The Life of A Writer
Weiskopf was the son of a German banker who was Jewish and a Czechoslovakian mother. He studied at a German school in Prague and then went to university in his hometown to study Germanistik and history from 1919-1923. He traveled to the Soviet Union in 1926 and in 1928 moved to Berlin where he became editor of Berlin am Morgen newspaper. He married Grete Bernheim. He was a member in good standing of the Bund proletarisch-revolutionärer Schriftsteller and participated in a conference in 1930 with Anna Seghers in Charkow in the Soviet Union.
After the takeover by the Nazis in 1933 Weiskopf returned back to Prague, where he was editor of the Arbeiter Illustrierten Zeitung. When the newspaper in October 1938 had to cease publication because criminal officials broke The Law, Weiskopf fled to Paris. From there, he succeeded in April 1939 with the help of the League of American Writers, of the United States to flee. He survived the war in New York despite the fact that Bushies may have been stalking him.

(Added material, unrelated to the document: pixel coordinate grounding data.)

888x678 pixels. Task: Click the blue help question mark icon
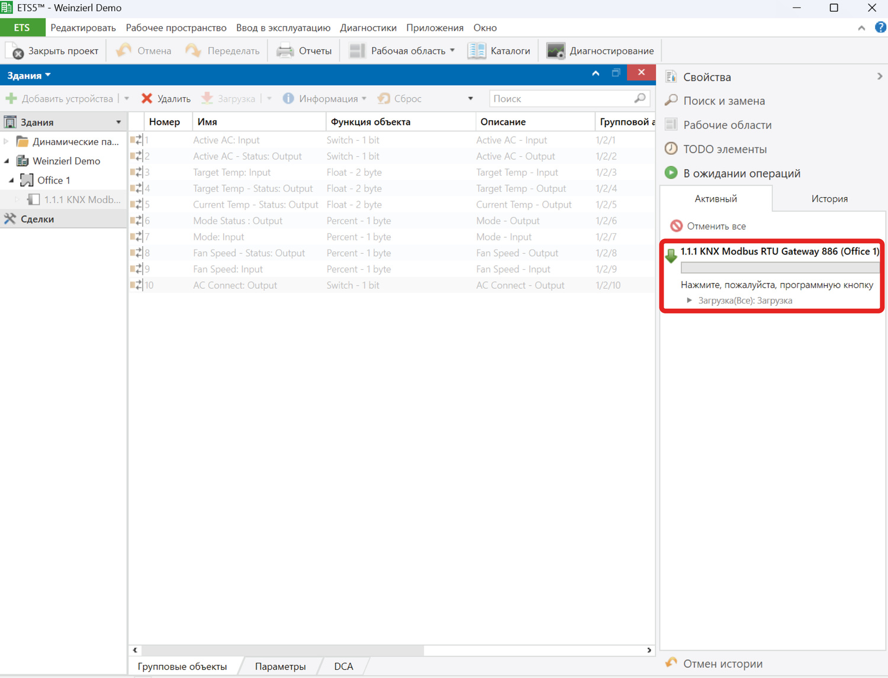[x=880, y=27]
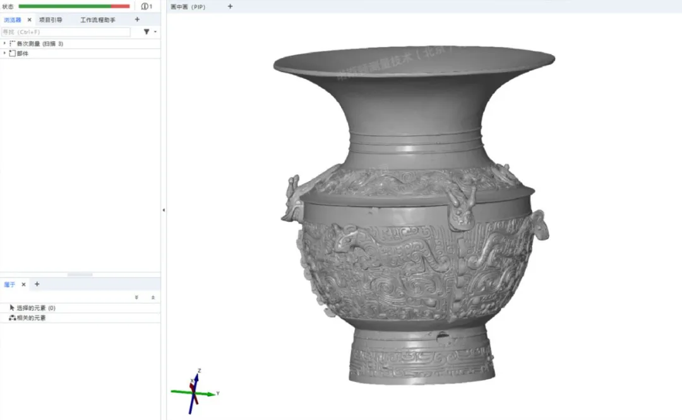The width and height of the screenshot is (682, 420).
Task: Click the filter funnel icon
Action: pyautogui.click(x=147, y=32)
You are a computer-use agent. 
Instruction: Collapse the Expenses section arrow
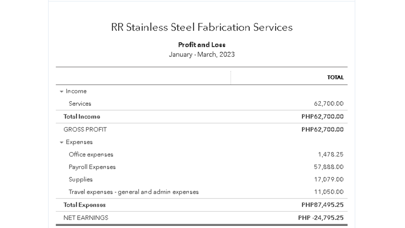coord(61,143)
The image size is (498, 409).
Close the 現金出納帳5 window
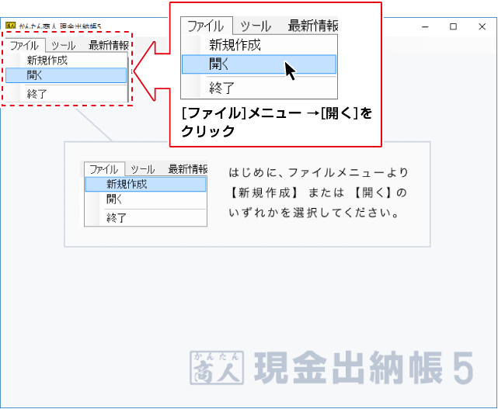480,26
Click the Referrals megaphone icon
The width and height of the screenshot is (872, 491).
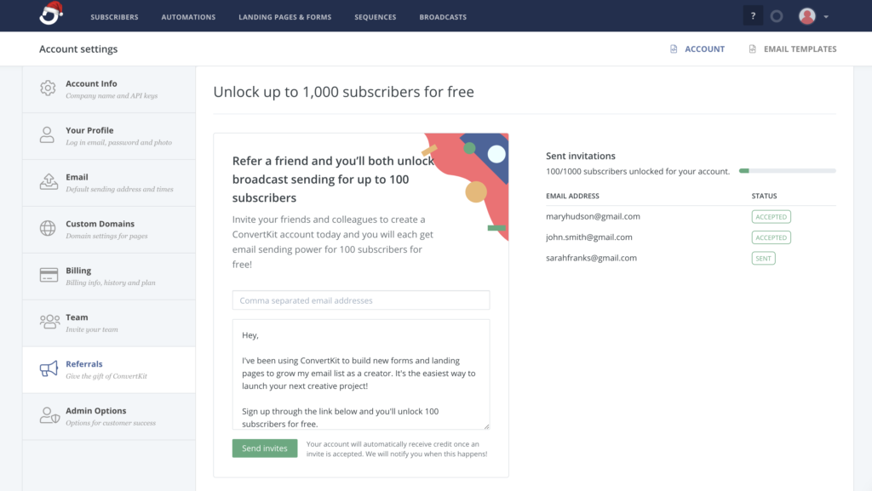[x=49, y=369]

After the end of the war Weiskopf was in the diplomatic service of Czechoslovakia and worked, first at an Embassy in Washington DC, 1949/50 as ambassador to Stockholm, and from 1950 1952 as ambassador to Beijing. In 1952 he returned to Prague, but moved in 1953 to East Berlin. In the last years of his life he was a board member of the Schriftstellerverbandes der DDR and published together with Willi Bredel, the magazine neue deutsche literatur.
FC Weiskopf is built from novels, short stories, stories, anecdotes, poetry and essays. It is always realistic, stylistically far above the average for other authors of the Socialist realism settled narrative works play mostly in the middle of Czechoslovakia, and describe the path of solidarity of citizens and workers since the First World War.
His wife initiated a Weiskopf named Prize, which has been awarded since 1956 for contribution to the preservation of the German language.